◆ **Excerpted passage**:
Signed-off-by: Juergen Gross <jgross@suse.com>
---
arch/x86/include/asm/paravirt_types.h | 7 +++----
arch/x86/kernel/alternative.c | 2 +-
arch/x86/kernel/paravirt.c | 14 +++++---------
arch/x86/kernel/paravirt_patch_32.c | 5 ++---
arch/x86/kernel/paravirt_patch_64.c | 5 ++---
arch/x86/kernel/vsmp_64.c | 6 +++---
6 files changed, 16 insertions(+), 23 deletions(-)
diff --git a/arch/x86/include/asm/paravirt_types.h b/arch/x86/include/asm/paravirt_types.h
index 036b2f88f105..f6e24e78633b 100644
--- a/arch/x86/include/asm/paravirt_types.h
+++ b/arch/x86/include/asm/paravirt_types.h
@@ -84,7 +84,7 @@ struct pv_init_ops {
* the number of bytes of code generated, as we nop pad the
* rest in generic code.

◆ **Records**:
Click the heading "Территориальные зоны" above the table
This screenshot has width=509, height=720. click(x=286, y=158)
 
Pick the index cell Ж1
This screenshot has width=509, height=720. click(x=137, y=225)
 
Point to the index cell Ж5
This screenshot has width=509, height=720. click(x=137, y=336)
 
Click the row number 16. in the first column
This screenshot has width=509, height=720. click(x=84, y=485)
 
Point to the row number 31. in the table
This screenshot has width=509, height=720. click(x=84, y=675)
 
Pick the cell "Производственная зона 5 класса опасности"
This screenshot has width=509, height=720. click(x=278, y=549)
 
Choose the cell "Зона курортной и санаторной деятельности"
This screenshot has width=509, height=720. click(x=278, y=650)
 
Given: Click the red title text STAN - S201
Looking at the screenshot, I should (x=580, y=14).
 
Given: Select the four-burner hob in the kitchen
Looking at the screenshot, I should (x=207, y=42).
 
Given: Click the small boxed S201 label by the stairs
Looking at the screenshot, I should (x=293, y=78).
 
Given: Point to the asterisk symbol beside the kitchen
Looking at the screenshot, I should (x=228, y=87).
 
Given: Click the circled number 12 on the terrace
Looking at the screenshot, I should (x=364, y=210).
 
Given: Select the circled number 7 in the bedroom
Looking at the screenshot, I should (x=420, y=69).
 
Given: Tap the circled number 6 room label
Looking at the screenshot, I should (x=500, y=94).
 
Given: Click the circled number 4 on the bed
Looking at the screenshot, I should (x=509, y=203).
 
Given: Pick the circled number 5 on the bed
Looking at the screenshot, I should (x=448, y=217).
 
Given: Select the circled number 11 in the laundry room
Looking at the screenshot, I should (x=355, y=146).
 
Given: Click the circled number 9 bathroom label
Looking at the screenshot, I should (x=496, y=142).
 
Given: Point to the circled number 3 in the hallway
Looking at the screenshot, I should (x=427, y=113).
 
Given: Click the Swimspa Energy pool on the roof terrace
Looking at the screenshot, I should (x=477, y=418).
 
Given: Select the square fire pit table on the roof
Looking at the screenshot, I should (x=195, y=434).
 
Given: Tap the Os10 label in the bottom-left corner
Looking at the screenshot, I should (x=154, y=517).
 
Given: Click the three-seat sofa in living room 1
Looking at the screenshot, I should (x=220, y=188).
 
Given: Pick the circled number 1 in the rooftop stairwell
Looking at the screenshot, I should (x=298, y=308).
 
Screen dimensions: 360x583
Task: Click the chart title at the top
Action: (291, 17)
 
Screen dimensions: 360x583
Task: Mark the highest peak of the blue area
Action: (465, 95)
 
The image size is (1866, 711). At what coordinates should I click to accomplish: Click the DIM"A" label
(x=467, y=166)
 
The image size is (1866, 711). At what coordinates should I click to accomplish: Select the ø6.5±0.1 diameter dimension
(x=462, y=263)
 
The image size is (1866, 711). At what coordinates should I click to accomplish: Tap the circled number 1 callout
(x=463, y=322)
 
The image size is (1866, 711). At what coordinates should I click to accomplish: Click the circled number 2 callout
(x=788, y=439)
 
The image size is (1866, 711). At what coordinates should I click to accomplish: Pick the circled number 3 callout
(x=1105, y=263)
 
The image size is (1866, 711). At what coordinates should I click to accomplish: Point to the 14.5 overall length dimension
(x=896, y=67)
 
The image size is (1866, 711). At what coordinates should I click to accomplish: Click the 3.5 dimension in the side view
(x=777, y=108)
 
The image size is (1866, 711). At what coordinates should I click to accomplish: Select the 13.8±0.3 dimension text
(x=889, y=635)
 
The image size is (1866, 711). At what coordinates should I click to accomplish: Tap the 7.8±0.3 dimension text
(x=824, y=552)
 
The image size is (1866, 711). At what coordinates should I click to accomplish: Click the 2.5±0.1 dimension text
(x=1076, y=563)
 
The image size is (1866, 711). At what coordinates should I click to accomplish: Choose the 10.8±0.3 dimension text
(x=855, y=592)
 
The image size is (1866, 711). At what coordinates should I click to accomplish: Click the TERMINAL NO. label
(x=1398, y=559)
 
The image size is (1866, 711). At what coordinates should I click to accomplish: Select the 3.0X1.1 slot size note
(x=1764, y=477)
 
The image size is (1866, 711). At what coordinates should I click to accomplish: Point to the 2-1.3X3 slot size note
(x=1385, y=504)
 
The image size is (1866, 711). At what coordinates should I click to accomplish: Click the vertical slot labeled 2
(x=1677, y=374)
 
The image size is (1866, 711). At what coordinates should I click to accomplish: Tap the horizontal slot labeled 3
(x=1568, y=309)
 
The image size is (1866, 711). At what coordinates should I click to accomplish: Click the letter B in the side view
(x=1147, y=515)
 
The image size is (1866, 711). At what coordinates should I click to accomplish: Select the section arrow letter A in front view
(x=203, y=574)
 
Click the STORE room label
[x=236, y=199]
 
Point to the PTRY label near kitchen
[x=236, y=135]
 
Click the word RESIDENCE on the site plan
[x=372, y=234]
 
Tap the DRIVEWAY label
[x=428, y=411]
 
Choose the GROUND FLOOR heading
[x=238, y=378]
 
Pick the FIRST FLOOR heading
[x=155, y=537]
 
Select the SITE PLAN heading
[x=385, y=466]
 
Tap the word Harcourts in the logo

◆ **Requirements**:
- A) According to the patch summary, how many files were changed?
- B) In the entries, rewrite the lines from the line with "TERMINAL NO. label" up to and including the line with "(x=1764, y=477)", replacing "Select" with "Choose" and keeping everything else the same.
The text and the entries have no connection to each other.

◆ **Answers for the tasks**:
- A) Six files were changed.

- B)
The image size is (1866, 711). At what coordinates should I click to accomplish: Click the TERMINAL NO. label
(x=1398, y=559)
 
The image size is (1866, 711). At what coordinates should I click to accomplish: Choose the 3.0X1.1 slot size note
(x=1764, y=477)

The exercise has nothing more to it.